Gelar Ke-10 Piala Thomas, Lagi-Lagi Indonesia Libas Denmark

Bagas Abdiel, Jurnalis · Kamis 02 Februari 2017 15:54 WIB
https: img.okezone.com content 2017 02 02 40 1607740 gelar-kesembilan-piala-thomas-lagi-lagi-indonesia-libas-denmark-PdY1cGehLW.jpg Piala Thomas (Foto: ANTARA)

PIALA Thomas 1996 menjadi momen Indonesia melibas kembali Denmark di partai puncak yang berlangsung di Hong Kong. Pertemuan pada 1996 menjadi keempat kalinya bagi kedua tim saling bertemu di babak final Piala Thomas.

Dari tiga pertemuan sebelumnya, Indonesia selalu mengalami kemenangan. Tercatat dari tiga pertemuan, pertandingan ketat hanya dialami keduanya di pertemuan pertama mereka pada final 1964. Saat itu, Indonesia menang tipis 5-4.

Sementara pada pertemuan kedua dan ketiga, Indonesia tampil perkasa dengan melibas Denmark pada final 1973 dan 1979. Indonesia masing-masing menang dengan skor 8-1 dan 9-0.

Pada 1996 dengan format yang berbeda, keperkasaan Indonesia atas Denmark tampaknya belum terhenti. Indonesia merebut Piala Thomas yang ke-10 kalinya dengan menaklukkan Denmark dengan skor 5-0.

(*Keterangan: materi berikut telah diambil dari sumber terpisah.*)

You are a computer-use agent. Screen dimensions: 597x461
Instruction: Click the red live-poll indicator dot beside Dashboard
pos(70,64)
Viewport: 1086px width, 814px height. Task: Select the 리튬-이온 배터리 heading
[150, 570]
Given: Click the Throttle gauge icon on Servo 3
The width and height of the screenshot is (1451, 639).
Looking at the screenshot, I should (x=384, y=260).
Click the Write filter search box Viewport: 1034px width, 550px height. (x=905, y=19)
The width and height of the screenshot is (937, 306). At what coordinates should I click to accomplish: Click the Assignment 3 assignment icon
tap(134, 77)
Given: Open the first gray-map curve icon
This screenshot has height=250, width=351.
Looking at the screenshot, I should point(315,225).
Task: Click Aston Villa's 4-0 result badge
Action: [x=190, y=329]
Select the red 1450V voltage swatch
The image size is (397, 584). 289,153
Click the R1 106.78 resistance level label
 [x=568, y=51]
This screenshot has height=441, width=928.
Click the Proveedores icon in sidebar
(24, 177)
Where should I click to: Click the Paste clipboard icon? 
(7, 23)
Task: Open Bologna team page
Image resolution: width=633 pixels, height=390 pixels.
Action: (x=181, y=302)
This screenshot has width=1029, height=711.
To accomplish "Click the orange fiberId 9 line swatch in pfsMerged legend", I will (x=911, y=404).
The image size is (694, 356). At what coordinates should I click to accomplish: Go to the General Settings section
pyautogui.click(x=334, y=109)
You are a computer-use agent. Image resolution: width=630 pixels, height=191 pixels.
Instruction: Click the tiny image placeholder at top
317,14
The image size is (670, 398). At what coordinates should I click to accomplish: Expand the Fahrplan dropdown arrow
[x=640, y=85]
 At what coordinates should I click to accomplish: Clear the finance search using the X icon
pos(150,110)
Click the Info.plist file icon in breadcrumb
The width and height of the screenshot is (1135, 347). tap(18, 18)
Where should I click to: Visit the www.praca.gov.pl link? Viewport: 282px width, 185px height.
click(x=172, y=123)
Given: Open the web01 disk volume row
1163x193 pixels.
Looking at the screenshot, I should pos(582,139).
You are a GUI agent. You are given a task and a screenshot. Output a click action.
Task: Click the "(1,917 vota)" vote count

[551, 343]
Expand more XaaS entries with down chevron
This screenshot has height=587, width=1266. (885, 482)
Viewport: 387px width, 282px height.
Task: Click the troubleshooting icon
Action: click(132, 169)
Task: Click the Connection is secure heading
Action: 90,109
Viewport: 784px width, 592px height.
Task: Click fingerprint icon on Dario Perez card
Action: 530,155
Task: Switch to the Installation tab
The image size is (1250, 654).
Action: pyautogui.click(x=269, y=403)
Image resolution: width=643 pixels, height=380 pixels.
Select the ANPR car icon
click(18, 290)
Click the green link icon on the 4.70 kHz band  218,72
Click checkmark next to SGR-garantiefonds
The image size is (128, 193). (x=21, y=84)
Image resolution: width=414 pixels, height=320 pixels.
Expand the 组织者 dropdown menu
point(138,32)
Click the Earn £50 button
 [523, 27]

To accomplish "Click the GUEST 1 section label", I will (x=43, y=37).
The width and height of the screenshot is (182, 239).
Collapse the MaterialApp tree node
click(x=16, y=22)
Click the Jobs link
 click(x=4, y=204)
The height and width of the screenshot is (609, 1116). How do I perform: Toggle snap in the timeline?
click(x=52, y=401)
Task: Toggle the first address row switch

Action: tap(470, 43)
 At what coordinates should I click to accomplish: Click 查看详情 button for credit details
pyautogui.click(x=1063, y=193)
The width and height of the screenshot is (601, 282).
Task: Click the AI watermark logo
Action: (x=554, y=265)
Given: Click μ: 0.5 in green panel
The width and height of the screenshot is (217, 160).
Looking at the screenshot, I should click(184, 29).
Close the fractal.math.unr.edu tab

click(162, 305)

Bahkan, kemenangan 5-0 bagi Indonesia dirasa sangat antiklimaks setelah perjalanan tim Merah Putih di awal turnamen tidak mudah. Sejak babak penyisihan, Indonesia harus berjuang keras, salah satunya dengan melawan China yang saat itu tengah memperebutkan juara grup. Beruntung, Indonesia menang tipis 3-2.

Sementara pada semifinal, Indonesia kembali menemui kesulitan saat bertemu Korea. Namun, Indonesia memastikan diri melaju ke final usai menang tipis kembali 3-2 atas Korea. Denmark yang berhasil mengalahkan China di semifinal dengan skor tipis juga, yakni 3-2, bertemu Indonesia di final.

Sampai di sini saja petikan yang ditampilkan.